CYP1B1 Knockout in a Bovine Hepatocyte-like Cell Line (BFH12) Unveils Its Role in Liver Homeostasis and Aflatoxin B1-Induced Hepatotoxicity

Abstract

CYP1B1 is a key enzyme involved in xenobiotic and endogenous metabolism, yet its physiological role in bovine liver homeostasis remains unclear. In this study, we generated a CYP1B1 knockout (CYP1B1^KO) bovine hepatocyte-like cell line to indirectly investigate its role in liver function. Transcriptomic analysis revealed alterations in immune regulation, epithelial barrier integrity, and detoxification pathways, with concurrent compensatory CYP1A1 upregulation. Beyond its physiological role, CYP1B1 was found to actively participate in Aflatoxin B1 (AFB1) metabolism, a mycotoxin posing significant health risks to humans and livestock. Molecular docking suggested that CYP1B1 facilitates the conversion of AFB1 into AFM1 and AFBO. In agreement with these predictions, CYP1B1^KO cells exposed to AFB1 showed reduced AFM1 production and decreased cytotoxicity. Further transcriptomic analysis indicated that CYP1B1^KO cells exhibited mitigated oxidative stress and inflammatory responses, along with downregulation of CYP3A74, a key enzyme in AFB1 bioactivation. This suggests that CYP1B1 KO reduces AFB1 toxicity by directly limiting AFB1 bioactivation and indirectly modulating the broader hepatic CYP network, further limiting the formation of toxic intermediates. These findings provide novel insights into CYP1B1's function in bovine hepatocytes, highlighting its dual role in maintaining liver homeostasis and mediating AFB1 metabolism. The observed interplay between CYP1B1, CYP1A1, and CYP3A74 underscores the complexity of AFB1 biotransformation and warrants further investigation into the coordinated regulation of xenobiotic metabolism in cattle.

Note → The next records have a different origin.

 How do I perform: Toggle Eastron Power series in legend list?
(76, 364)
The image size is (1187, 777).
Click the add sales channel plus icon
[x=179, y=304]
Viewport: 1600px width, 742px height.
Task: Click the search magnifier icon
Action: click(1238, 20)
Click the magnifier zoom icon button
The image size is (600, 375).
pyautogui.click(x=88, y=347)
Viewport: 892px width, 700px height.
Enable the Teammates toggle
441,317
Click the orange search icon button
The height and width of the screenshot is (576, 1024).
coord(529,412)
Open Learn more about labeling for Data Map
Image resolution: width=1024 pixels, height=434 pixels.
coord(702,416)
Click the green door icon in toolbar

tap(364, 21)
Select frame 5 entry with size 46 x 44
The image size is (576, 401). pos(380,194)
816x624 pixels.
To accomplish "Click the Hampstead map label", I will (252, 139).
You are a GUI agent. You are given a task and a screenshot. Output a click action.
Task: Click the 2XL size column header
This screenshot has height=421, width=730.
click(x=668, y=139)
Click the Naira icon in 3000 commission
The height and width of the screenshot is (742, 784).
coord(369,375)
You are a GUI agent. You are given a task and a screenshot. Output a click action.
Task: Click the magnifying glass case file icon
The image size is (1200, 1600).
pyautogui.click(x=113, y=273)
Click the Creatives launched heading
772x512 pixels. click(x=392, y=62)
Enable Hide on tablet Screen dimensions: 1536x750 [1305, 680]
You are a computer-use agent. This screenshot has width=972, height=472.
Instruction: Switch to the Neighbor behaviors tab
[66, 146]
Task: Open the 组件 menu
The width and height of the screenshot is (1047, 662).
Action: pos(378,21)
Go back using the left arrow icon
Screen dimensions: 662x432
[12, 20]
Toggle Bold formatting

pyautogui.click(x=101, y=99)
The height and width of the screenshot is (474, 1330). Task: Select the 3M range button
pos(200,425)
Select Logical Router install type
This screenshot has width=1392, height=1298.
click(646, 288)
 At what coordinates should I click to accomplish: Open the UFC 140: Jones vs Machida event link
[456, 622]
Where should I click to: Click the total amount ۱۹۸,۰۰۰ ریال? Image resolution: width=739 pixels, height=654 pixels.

Keywords: AFB1; CRISPR/Cas9; CYP1B1; bovine; liver; molecular docking.

Figure 1

The two highest-scoring PPI modules obtained using the DEGs identified from the comparison between CYP1B1^KO and CYP1B1^CTL cells. (a) Module enriched in cytoskeleton-associated genes. (b) Module enriched in xenobiotic metabolism-related genes.

Figure 2

Molecular docking of AFB1 into bovine CYP1B1 model. (a) AFB1 structure, and (b,c) docking poses of AFB1 against bovine CYP1B1 model. CYP backbone is depicted in grey ribbon, while hydrophobic residues surrounding AFB1 are shown in pink. Green dashes indicate π-π stacking interactions.

Figure 3

AFB1 metabolite pattern profile and cytotoxicity. Amount of (a) AFB1, (b) AFM1, and (c) AFL quantified by LC-MS/MS in the culture medium of CYP1B1^CTL and CYP1B1^KO cells treated with AFB1 0.9 and 1.8 µM. Data are expressed as ng of analyte per µg of total protein, as the mean ± mean standard error (SEM) of three biological replicates. (d) Cytotoxicity (WST-1 reagent assay) of increasing AFB1 concentrations in CYP1B1^KO and CYP1B1^CTL cells. Data are expressed as the mean percentage of dead cells relative to that of cells exposed to the vehicle only (0.1% DMSO) ± SEM of three biological replicates, each performed in sextuplicate. Statistical analysis: one-way ANOVA followed by Dunnett’s multiple comparisons test; *: p < 0.05, **: p < 0.01 and ***: p < 0.001.